### CHALLENGE 1
In the passage about Ritz Camera below, list the adjectives the writer uses to describe the staff at the semi-local Ritz store.
### CHALLENGE 2
According to the passage about Ritz Camera below, how much has Ritz reputedly left Nikon Inc. holding the bag for?
-- PASSAGE start --
To be accurate, the glass in question is not a full-fledged lens, rather it is one of those hunks of glass that you screw onto the front of "real" lens in order to effect a change of focal length - in this case, expanded wide angle coverage. In the past, converter lens were of very questionable optical quality. More recently, some manufacturers offer some pretty decent wa/tele converters for their P&S cameras but, I am delighted to report that if you look for bargained-priced converter lens for use on a dslr, there a decent selection of glass that can turn any high-priced, high-quality lens into a piece of optical crap.

That said, it is not about the joys and delights of destroying the fine optical quality of a high quality lens that I wish to ruminate upon herein. Rather, it is the manner in which I "discovered" the aforementioned converter that I find to be much more interesting.

This entry was instigated by the recent disclosure of the bankruptcy protection filing by Ritz Camera - the largest dedicated camera retailer in the US, a chain of 800+ stores (operating under a number of names). Those stores have not exactly been a favorite of "serious" amateur photographers and certainly not so for pros, so the announcement does not exactly come as an earth shattering blow to many.

Although, Nikon Inc. (the US subsidiary) may not be quite so taciturn - Ritz has reputedly left them holding the bag for $27M - an amount that represent somewhere in the region of 20% of Nikon Inc's expected annual operating income.

Ritz had a business model based on a zillion locations dedicated to delivering 1-hour processed film with prints to the seriously amateur/casual/average-Joe P&S shooter - a market which has all but disappeared with the advent of digital picture making. Sure, they sold cameras including a fair number of entry level dslrs kits but their bread and butter was the high-volume, high-profit 1-hour minilab thing.

Since moving to the Adirondacks I have developed a kind of old-timey camera store relationship with our semi-local Ritz Camera store. That relationship was kindled by default - it's Ritz or nothing in these here parts. My main interest with them was in purchasing large format (24×24 inch) epson prints that were my "proof" prints. I would never use them for final high quality prints but suffice it to say that more than a few of them are hanging on my walls.

I found the staff at this particular Ritz to be friendly, helpful, and knowledgeable in a manner that was reminiscent of my old-timey experiences with "real" independently owned camera stores. Stores that catered to the entire spectrum of picture makers simply because they were virtually the only place one could purchase a camera (with the exception of the Kodak counters found in a zillion drugstores).
-- PASSAGE end --
-- EXTRACTED ENTRIES start --
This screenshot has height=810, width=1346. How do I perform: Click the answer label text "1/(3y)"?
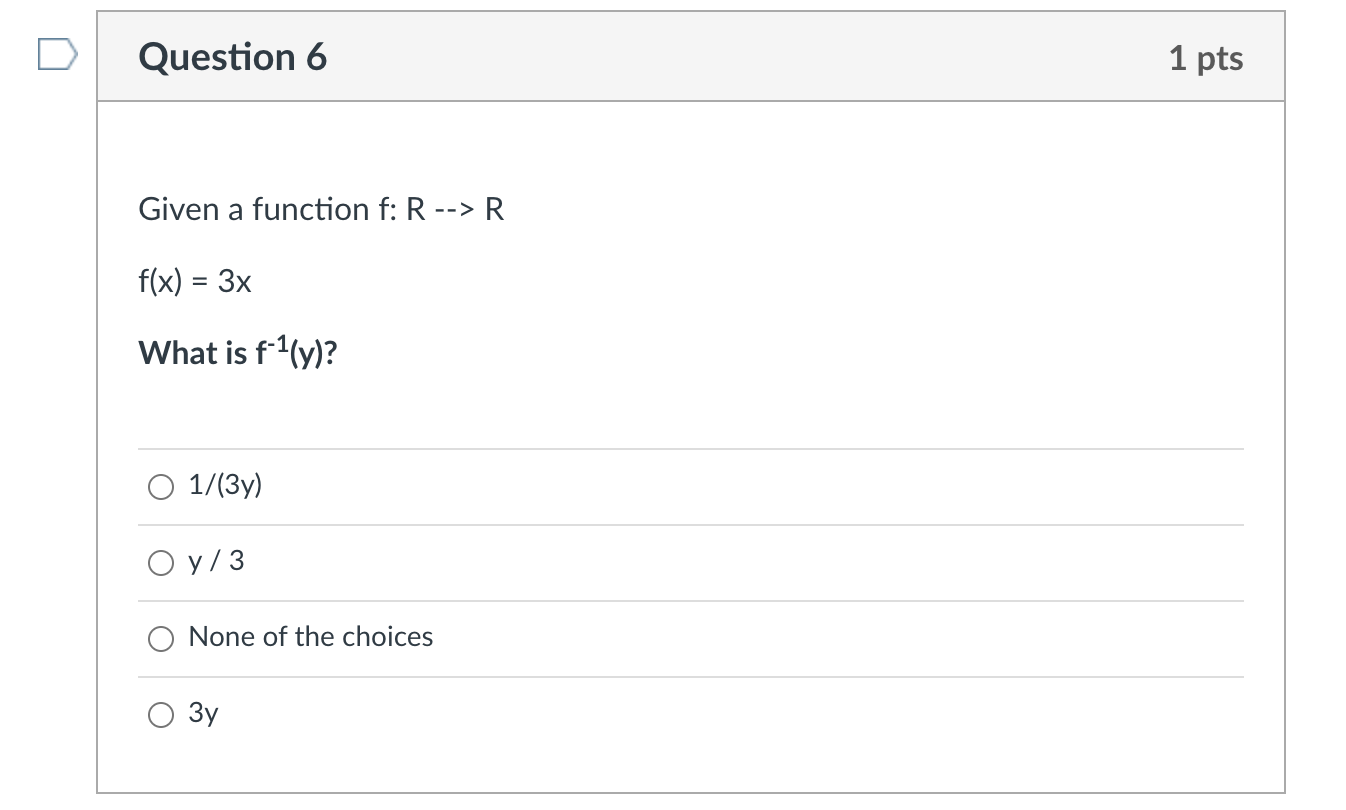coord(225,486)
-- EXTRACTED ENTRIES end --
-- EXTRACTED ENTRIES start --
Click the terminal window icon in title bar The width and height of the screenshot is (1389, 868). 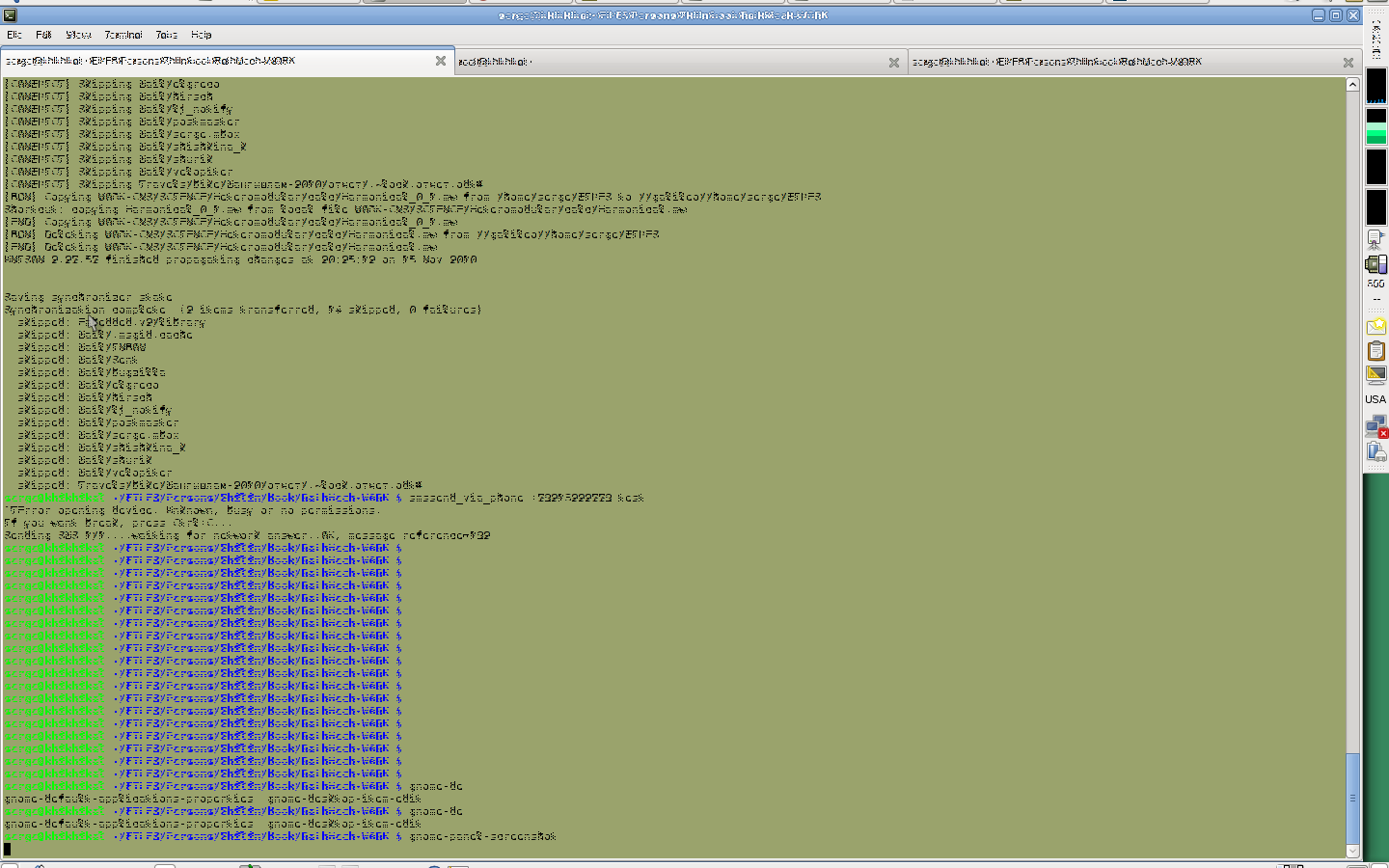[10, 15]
-- EXTRACTED ENTRIES end --
### WRITTEN RESPONSE 1
friendly, helpful, knowledgeable

### WRITTEN RESPONSE 2
$27M